From rural poverty to real estate billions, the fortunes of Evergrande Group (恆大集團) chairman Xu Jiayin (許家印) tracked China’s runaway growth for much of the past two decades — but now he is battling to save his conglomerate from a quagmire of debt.
The 62-year-old was at one point China’s richest man, with a taste for luxury labels, exclusive yachts and a nose for praising the Communist Party that steered the economy to a home ownership boom.
However, Evergrande is sagging under hundreds of billions of dollars of debt as fears mount of an imminent collapse that could ricochet across the world’s second-biggest economy.
“China’s property developers — and their creditors — appear to be approaching a reckoning,” analysts at Capital Economics Ltd said in a note.
They warned that Evergrande is “close to collapse,” with large losses looming for banks, bondholders and home buyers.
Total liabilities had swelled to 1.97 trillion yuan (US$305.7 billion), the embattled group said last week, warning of the risk of default.
Photo: China News Service via CNA
Evergrande started to falter under the new “three red lines,” which were in August last year imposed on developers amid a crackdown by the Chinese government — forcing the group to offload properties at increasingly steep discounts.
Xu’s ascent mirrored China, rocketing from a largely rural and impoverished society to the gargantuan economy it is today.
The billionaire, whose mother died when he was one year old, recalled in a 2017 speech how he ate just sweet potatoes and steamed bread throughout his school years.
“The sheets I laid, the quilts I covered and the clothes I wore were all covered with piles of patches,” Xu said. “At that time, my greatest wish was to go out of the countryside, find a job and be able to eat better food.”
After leaving school in 1976 — the end of the decade-long Cultural Revolution — he struggled to find work.
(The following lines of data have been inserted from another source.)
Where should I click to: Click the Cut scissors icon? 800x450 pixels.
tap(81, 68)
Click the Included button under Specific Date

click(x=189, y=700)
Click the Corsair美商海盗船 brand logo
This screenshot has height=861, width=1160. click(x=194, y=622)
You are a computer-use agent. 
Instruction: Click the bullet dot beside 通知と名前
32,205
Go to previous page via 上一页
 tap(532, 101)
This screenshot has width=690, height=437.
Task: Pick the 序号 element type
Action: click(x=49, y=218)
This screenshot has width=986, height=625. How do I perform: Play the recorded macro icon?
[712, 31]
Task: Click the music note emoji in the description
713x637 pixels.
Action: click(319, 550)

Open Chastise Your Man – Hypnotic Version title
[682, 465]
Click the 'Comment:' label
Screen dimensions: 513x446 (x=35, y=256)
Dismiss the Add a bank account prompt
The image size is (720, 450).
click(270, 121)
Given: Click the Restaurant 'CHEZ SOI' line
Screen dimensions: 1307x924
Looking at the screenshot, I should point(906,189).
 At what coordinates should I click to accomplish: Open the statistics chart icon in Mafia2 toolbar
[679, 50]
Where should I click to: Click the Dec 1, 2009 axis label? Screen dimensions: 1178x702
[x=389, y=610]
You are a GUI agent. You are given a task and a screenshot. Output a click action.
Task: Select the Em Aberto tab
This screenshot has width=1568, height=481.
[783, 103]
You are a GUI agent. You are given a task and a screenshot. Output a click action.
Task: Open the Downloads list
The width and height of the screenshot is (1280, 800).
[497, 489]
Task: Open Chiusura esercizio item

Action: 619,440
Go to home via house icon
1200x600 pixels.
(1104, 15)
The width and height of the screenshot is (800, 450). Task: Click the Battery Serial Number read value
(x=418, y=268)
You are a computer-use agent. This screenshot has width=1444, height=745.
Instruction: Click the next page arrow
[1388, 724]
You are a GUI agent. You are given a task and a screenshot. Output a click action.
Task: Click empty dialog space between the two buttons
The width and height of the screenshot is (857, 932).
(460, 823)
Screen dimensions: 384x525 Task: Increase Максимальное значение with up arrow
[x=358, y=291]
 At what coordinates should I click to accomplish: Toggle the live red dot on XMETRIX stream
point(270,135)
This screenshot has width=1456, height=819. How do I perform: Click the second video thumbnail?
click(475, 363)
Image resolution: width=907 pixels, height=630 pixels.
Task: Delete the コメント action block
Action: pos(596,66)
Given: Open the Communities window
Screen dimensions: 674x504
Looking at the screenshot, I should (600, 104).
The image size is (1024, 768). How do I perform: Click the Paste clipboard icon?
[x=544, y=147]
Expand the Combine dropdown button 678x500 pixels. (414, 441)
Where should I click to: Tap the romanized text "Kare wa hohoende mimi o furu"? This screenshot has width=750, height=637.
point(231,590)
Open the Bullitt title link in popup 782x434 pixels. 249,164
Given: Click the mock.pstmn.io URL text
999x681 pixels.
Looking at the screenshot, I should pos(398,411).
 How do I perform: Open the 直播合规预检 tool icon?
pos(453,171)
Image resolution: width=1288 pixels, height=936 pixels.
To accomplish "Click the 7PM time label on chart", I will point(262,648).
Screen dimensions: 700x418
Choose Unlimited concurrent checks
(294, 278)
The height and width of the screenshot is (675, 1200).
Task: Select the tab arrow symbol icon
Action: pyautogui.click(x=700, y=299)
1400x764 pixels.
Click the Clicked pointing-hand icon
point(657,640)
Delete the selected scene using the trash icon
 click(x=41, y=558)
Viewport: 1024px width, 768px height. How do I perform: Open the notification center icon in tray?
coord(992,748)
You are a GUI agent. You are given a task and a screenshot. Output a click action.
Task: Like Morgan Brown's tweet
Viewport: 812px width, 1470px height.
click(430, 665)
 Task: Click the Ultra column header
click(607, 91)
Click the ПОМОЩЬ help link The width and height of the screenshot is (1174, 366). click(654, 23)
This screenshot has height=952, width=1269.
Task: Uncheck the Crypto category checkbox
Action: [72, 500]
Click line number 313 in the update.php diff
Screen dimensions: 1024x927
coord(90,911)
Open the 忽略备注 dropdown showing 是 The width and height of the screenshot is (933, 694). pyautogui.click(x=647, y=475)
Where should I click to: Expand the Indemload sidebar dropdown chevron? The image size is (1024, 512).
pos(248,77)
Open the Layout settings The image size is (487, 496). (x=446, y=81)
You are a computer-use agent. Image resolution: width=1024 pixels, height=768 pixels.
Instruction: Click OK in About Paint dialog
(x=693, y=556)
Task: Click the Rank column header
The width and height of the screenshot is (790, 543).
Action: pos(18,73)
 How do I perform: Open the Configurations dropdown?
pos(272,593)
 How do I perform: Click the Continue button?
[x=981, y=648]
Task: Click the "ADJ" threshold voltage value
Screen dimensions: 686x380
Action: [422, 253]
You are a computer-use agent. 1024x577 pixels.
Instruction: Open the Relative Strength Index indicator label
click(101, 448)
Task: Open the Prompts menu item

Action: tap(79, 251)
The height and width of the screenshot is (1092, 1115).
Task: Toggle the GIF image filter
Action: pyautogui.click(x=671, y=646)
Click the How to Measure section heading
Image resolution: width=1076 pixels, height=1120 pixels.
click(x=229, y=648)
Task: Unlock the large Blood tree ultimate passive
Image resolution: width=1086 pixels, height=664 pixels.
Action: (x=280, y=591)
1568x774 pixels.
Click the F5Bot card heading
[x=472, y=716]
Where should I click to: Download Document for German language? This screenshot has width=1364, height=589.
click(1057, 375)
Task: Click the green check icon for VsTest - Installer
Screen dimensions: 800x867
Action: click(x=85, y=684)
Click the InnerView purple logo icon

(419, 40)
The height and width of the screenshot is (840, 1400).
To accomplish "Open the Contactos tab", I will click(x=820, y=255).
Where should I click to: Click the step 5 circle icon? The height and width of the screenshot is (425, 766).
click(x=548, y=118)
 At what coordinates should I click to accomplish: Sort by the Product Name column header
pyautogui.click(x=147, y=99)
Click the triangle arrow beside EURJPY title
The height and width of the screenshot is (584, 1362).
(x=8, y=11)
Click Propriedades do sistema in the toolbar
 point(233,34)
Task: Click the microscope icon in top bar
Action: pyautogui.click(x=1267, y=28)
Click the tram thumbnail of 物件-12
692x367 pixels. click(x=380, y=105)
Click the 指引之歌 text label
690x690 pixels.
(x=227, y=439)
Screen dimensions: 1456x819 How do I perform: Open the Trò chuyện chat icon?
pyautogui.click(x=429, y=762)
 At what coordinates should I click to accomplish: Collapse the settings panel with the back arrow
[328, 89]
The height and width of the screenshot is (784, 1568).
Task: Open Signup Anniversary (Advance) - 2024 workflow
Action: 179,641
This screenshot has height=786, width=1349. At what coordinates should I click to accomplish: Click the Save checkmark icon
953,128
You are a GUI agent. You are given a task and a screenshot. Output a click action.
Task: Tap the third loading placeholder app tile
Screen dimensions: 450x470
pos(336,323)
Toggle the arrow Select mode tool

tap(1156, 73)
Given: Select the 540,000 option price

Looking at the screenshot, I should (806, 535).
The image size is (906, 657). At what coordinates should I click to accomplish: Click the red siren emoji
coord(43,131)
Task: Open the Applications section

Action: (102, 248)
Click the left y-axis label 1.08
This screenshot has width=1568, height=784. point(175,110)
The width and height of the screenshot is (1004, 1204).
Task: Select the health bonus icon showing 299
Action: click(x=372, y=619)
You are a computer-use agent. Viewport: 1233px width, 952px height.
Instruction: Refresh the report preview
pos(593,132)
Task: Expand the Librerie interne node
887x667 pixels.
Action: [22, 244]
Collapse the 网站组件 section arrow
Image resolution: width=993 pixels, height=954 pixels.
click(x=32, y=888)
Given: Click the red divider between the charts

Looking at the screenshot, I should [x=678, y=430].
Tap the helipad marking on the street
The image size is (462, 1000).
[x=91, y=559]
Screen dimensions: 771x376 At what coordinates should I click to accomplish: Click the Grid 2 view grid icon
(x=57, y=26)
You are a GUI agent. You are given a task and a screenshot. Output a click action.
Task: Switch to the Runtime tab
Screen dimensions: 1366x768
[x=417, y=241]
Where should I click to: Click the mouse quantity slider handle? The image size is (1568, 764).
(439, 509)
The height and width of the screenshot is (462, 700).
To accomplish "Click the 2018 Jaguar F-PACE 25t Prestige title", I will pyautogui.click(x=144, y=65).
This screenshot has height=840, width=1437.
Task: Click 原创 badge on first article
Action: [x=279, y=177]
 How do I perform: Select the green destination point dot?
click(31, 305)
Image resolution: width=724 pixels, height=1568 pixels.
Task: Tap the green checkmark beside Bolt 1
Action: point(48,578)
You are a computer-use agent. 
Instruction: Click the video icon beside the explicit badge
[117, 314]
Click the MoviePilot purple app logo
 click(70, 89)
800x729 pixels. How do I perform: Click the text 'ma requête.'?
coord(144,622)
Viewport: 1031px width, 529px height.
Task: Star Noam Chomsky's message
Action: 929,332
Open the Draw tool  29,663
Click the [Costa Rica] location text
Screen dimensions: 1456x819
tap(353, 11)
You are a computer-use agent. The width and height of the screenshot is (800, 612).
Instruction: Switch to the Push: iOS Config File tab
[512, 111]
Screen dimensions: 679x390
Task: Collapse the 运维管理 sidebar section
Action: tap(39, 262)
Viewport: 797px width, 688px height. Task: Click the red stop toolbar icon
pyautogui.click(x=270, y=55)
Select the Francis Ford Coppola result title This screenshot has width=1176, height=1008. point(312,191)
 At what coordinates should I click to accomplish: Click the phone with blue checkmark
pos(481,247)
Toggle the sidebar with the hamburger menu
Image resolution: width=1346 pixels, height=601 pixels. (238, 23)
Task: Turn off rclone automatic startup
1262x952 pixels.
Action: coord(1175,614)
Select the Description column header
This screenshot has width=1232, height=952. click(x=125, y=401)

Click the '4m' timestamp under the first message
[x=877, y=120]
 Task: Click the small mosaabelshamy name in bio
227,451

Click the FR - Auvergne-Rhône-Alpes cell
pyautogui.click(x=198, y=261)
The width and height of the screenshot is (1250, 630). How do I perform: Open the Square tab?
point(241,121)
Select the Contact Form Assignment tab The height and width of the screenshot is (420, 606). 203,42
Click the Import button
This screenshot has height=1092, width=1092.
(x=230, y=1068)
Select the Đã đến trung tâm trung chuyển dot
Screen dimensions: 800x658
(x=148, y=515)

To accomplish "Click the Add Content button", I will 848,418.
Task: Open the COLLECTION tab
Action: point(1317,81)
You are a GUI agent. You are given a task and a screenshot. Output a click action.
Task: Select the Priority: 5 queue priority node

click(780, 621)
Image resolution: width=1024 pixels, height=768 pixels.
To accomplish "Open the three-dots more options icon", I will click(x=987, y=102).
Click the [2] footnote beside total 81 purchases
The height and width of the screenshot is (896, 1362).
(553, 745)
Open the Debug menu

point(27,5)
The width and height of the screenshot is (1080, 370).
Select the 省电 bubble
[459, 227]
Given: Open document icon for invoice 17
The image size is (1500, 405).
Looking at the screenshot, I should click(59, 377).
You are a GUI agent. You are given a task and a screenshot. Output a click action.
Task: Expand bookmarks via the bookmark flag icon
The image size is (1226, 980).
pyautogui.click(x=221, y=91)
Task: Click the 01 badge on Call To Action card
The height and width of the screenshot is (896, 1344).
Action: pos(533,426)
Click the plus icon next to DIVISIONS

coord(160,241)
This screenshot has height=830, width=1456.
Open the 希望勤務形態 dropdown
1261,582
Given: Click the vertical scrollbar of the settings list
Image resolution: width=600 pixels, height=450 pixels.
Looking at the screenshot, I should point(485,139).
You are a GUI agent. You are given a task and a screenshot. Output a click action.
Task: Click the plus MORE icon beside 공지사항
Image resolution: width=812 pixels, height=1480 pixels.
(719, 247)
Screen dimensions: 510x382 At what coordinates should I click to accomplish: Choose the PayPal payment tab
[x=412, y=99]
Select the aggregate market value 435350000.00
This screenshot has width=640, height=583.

As colleges reopened, Xu studied metallurgy and was later assigned to a state-run steel factory.
He left in 1992 for Shenzhen, the buzzing heart of China’s reform and opening-up experiment in the 1990s, before founding Evergrande in 1996.
All 323 apartments in the firm’s first completed project sold in half a day, and raked in 80 million yuan.
Evergrande threw itself into mass development, building in-demand apartments across China and capitalizing on its rapid wealth accumulation.
The group in 2009 listed in Hong Kong, raising HK$70.5 billion (US$9.1 billion at the current exchange rate) in its initial public offering, making it China’s largest private real estate company and Xu the country’s richest man with a net worth of 42.2 billion yuan.
In 2010, Xu bought an embattled Guangzhou soccer team, renaming it Guangzhou Evergrande and pouring money into world-class players and coaches.
A soccer novice when he bought the club, Xu helped the team win eight league championships.
He also cracked down on bad behavior, reportedly fining a player who challenged a referee and introducing the “five musts” — including “players must obey the referee’s judgement unconditionally.”
The group also invested in electric vehicles, tourism and bottled water.
According to the SuperYachtFan Web site, Xu is the owner of a US$60 million yacht.
He also has a private jet, which Australian media reported he used for scouting out Sydney development opportunities in 2014.
Xu also became known for a love of luxury labels, particularly French brand Hermes — earning the nickname “Belt Xu” after wearing a Hermes belt for the national political congress in 2012.
Some have speculated that his success has come from useful close relationships, including with the brother of former Chinese premier Wen Jiabao (溫家寶), but Xu has attributed his success to education — and the Chinese Communist Party.
“Without the resumption of the national college entrance examination, I am still in the countryside. Without a state grant of 14 yuan, I couldn’t go to university. Without the country’s reform and opening up, Evergrande is not what it is today,” he said. “Everything of Evergrande is given by the party, the state and the society.”
However, Xu is facing a government crackdown on extensive wealth, with Chinese President Xi Jinping (習近平) leading the country’s drive for “common prosperity” against billionaires and tech firms.
In 2017, the Bloomberg Billionaires Index estimated Xu’s wealth at US$43 billion — but that is now down to less than US$9 billion, having lost an eye-watering US$14.5 billion since the start of the year alone as the value of Evergrande collapsed.